Reproduza o material abaixo substituindo "Viewport" por "Janela" em todas as ocorrências. O restante deve permanecer idêntico.

* _Linhas armazenadas_:
......
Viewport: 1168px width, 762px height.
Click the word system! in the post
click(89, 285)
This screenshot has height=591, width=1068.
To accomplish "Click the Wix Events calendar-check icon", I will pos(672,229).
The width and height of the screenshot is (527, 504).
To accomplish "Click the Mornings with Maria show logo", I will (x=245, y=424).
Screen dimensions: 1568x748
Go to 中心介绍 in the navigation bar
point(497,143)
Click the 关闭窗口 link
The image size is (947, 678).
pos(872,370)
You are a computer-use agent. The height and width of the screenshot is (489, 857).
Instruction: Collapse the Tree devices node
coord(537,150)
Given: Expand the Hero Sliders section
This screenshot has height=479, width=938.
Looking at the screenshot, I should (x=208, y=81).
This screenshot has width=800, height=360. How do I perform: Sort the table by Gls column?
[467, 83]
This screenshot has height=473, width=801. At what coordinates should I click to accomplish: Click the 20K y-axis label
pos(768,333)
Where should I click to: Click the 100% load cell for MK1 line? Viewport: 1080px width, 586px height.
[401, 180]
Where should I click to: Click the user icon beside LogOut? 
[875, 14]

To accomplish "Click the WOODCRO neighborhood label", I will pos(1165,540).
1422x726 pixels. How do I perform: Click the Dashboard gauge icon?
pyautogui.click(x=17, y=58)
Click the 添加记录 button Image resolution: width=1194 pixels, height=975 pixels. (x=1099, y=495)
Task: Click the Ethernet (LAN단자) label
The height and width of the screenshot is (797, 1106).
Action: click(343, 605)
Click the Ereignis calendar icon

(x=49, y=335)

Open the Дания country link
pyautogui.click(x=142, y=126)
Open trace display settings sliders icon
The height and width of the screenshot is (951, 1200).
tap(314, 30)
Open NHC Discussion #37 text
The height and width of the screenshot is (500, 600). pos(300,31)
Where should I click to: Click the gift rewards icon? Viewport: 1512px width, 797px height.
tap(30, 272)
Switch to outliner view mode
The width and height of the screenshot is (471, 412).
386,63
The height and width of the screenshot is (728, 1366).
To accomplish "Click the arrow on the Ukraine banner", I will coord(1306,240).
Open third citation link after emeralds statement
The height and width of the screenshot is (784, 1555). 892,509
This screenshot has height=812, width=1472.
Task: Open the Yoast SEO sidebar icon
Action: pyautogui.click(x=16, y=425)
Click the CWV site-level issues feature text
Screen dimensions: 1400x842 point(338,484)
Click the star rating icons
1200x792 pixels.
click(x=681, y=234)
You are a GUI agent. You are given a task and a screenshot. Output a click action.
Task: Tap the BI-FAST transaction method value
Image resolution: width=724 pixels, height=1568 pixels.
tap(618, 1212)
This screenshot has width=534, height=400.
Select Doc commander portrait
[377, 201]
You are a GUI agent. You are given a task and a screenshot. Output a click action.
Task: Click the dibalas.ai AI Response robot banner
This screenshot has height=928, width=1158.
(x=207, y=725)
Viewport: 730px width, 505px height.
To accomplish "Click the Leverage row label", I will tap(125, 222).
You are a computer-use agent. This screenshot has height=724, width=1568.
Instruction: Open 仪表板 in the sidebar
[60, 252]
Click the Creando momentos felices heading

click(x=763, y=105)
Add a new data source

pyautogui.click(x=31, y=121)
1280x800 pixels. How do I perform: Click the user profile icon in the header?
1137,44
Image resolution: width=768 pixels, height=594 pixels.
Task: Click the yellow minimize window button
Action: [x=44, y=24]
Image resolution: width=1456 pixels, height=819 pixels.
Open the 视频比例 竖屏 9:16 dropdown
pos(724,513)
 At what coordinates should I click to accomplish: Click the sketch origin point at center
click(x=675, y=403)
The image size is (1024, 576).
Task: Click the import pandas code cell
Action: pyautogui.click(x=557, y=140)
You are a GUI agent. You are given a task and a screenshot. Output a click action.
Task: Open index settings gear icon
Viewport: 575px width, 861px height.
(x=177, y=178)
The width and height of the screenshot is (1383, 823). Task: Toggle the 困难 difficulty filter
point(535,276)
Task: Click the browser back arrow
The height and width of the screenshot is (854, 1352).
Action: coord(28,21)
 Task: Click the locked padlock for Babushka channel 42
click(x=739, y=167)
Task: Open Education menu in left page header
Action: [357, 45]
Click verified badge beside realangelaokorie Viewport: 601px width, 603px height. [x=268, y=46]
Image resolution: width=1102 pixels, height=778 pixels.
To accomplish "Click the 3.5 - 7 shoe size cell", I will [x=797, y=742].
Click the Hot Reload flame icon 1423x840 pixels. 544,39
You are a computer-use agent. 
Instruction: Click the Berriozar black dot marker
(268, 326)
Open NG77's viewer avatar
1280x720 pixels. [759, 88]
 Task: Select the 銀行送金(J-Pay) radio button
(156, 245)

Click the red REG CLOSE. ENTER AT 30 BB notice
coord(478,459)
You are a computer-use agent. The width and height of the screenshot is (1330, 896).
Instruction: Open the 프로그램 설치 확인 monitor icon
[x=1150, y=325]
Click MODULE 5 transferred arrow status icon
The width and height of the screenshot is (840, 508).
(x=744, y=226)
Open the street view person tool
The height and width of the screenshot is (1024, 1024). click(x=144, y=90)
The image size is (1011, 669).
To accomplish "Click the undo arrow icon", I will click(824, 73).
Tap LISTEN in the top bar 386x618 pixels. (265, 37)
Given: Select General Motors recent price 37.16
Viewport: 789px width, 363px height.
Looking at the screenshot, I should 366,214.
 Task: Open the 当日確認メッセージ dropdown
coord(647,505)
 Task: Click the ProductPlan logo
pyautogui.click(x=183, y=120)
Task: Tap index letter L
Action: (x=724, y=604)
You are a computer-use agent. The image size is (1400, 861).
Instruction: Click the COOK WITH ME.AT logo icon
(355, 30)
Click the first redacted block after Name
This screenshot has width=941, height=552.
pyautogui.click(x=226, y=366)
......
* _Tarefa concluída_:
Janela: 1168px width, 762px height.
Click the word system! in the post
click(89, 285)
This screenshot has height=591, width=1068.
To accomplish "Click the Wix Events calendar-check icon", I will pos(672,229).
The width and height of the screenshot is (527, 504).
To accomplish "Click the Mornings with Maria show logo", I will (x=245, y=424).
Screen dimensions: 1568x748
Go to 中心介绍 in the navigation bar
point(497,143)
Click the 关闭窗口 link
The image size is (947, 678).
pos(872,370)
You are a computer-use agent. The height and width of the screenshot is (489, 857).
Instruction: Collapse the Tree devices node
coord(537,150)
Given: Expand the Hero Sliders section
This screenshot has height=479, width=938.
Looking at the screenshot, I should (x=208, y=81).
This screenshot has width=800, height=360. How do I perform: Sort the table by Gls column?
[467, 83]
This screenshot has height=473, width=801. At what coordinates should I click to accomplish: Click the 20K y-axis label
pos(768,333)
Where should I click to: Click the 100% load cell for MK1 line? Janela: 1080px width, 586px height.
[401, 180]
Where should I click to: Click the user icon beside LogOut? 
[875, 14]

To accomplish "Click the WOODCRO neighborhood label", I will pos(1165,540).
1422x726 pixels. How do I perform: Click the Dashboard gauge icon?
pyautogui.click(x=17, y=58)
Click the 添加记录 button Image resolution: width=1194 pixels, height=975 pixels. (x=1099, y=495)
Task: Click the Ethernet (LAN단자) label
The height and width of the screenshot is (797, 1106).
Action: click(343, 605)
Click the Ereignis calendar icon

(x=49, y=335)

Open the Дания country link
pyautogui.click(x=142, y=126)
Open trace display settings sliders icon
The height and width of the screenshot is (951, 1200).
tap(314, 30)
Open NHC Discussion #37 text
The height and width of the screenshot is (500, 600). pos(300,31)
Where should I click to: Click the gift rewards icon? Janela: 1512px width, 797px height.
tap(30, 272)
Switch to outliner view mode
The width and height of the screenshot is (471, 412).
386,63
The height and width of the screenshot is (728, 1366).
To accomplish "Click the arrow on the Ukraine banner", I will coord(1306,240).
Open third citation link after emeralds statement
The height and width of the screenshot is (784, 1555). 892,509
This screenshot has height=812, width=1472.
Task: Open the Yoast SEO sidebar icon
Action: pyautogui.click(x=16, y=425)
Click the CWV site-level issues feature text
Screen dimensions: 1400x842 point(338,484)
Click the star rating icons
1200x792 pixels.
click(x=681, y=234)
You are a GUI agent. You are given a task and a screenshot. Output a click action.
Task: Tap the BI-FAST transaction method value
Image resolution: width=724 pixels, height=1568 pixels.
tap(618, 1212)
This screenshot has width=534, height=400.
Select Doc commander portrait
[377, 201]
You are a GUI agent. You are given a task and a screenshot. Output a click action.
Task: Click the dibalas.ai AI Response robot banner
This screenshot has height=928, width=1158.
(x=207, y=725)
Janela: 730px width, 505px height.
To accomplish "Click the Leverage row label", I will tap(125, 222).
You are a computer-use agent. This screenshot has height=724, width=1568.
Instruction: Open 仪表板 in the sidebar
[60, 252]
Click the Creando momentos felices heading

click(x=763, y=105)
Add a new data source

pyautogui.click(x=31, y=121)
1280x800 pixels. How do I perform: Click the user profile icon in the header?
1137,44
Image resolution: width=768 pixels, height=594 pixels.
Task: Click the yellow minimize window button
Action: [x=44, y=24]
Image resolution: width=1456 pixels, height=819 pixels.
Open the 视频比例 竖屏 9:16 dropdown
pos(724,513)
 At what coordinates should I click to accomplish: Click the sketch origin point at center
click(x=675, y=403)
The image size is (1024, 576).
Task: Click the import pandas code cell
Action: pyautogui.click(x=557, y=140)
You are a GUI agent. You are given a task and a screenshot. Output a click action.
Task: Open index settings gear icon
Janela: 575px width, 861px height.
(x=177, y=178)
The width and height of the screenshot is (1383, 823). Task: Toggle the 困难 difficulty filter
point(535,276)
Task: Click the browser back arrow
The height and width of the screenshot is (854, 1352).
Action: coord(28,21)
 Task: Click the locked padlock for Babushka channel 42
click(x=739, y=167)
Task: Open Education menu in left page header
Action: [357, 45]
Click verified badge beside realangelaokorie Janela: 601px width, 603px height. [x=268, y=46]
Image resolution: width=1102 pixels, height=778 pixels.
To accomplish "Click the 3.5 - 7 shoe size cell", I will [x=797, y=742].
Click the Hot Reload flame icon 1423x840 pixels. 544,39
You are a computer-use agent. 
Instruction: Click the Berriozar black dot marker
(268, 326)
Open NG77's viewer avatar
1280x720 pixels. [759, 88]
 Task: Select the 銀行送金(J-Pay) radio button
(156, 245)

Click the red REG CLOSE. ENTER AT 30 BB notice
coord(478,459)
You are a computer-use agent. The width and height of the screenshot is (1330, 896).
Instruction: Open the 프로그램 설치 확인 monitor icon
[x=1150, y=325]
Click MODULE 5 transferred arrow status icon
The width and height of the screenshot is (840, 508).
(x=744, y=226)
Open the street view person tool
The height and width of the screenshot is (1024, 1024). click(x=144, y=90)
The image size is (1011, 669).
To accomplish "Click the undo arrow icon", I will click(824, 73).
Tap LISTEN in the top bar 386x618 pixels. (265, 37)
Given: Select General Motors recent price 37.16
Janela: 789px width, 363px height.
Looking at the screenshot, I should 366,214.
 Task: Open the 当日確認メッセージ dropdown
coord(647,505)
 Task: Click the ProductPlan logo
pyautogui.click(x=183, y=120)
Task: Tap index letter L
Action: (x=724, y=604)
You are a computer-use agent. The image size is (1400, 861).
Instruction: Click the COOK WITH ME.AT logo icon
(355, 30)
Click the first redacted block after Name
This screenshot has width=941, height=552.
pyautogui.click(x=226, y=366)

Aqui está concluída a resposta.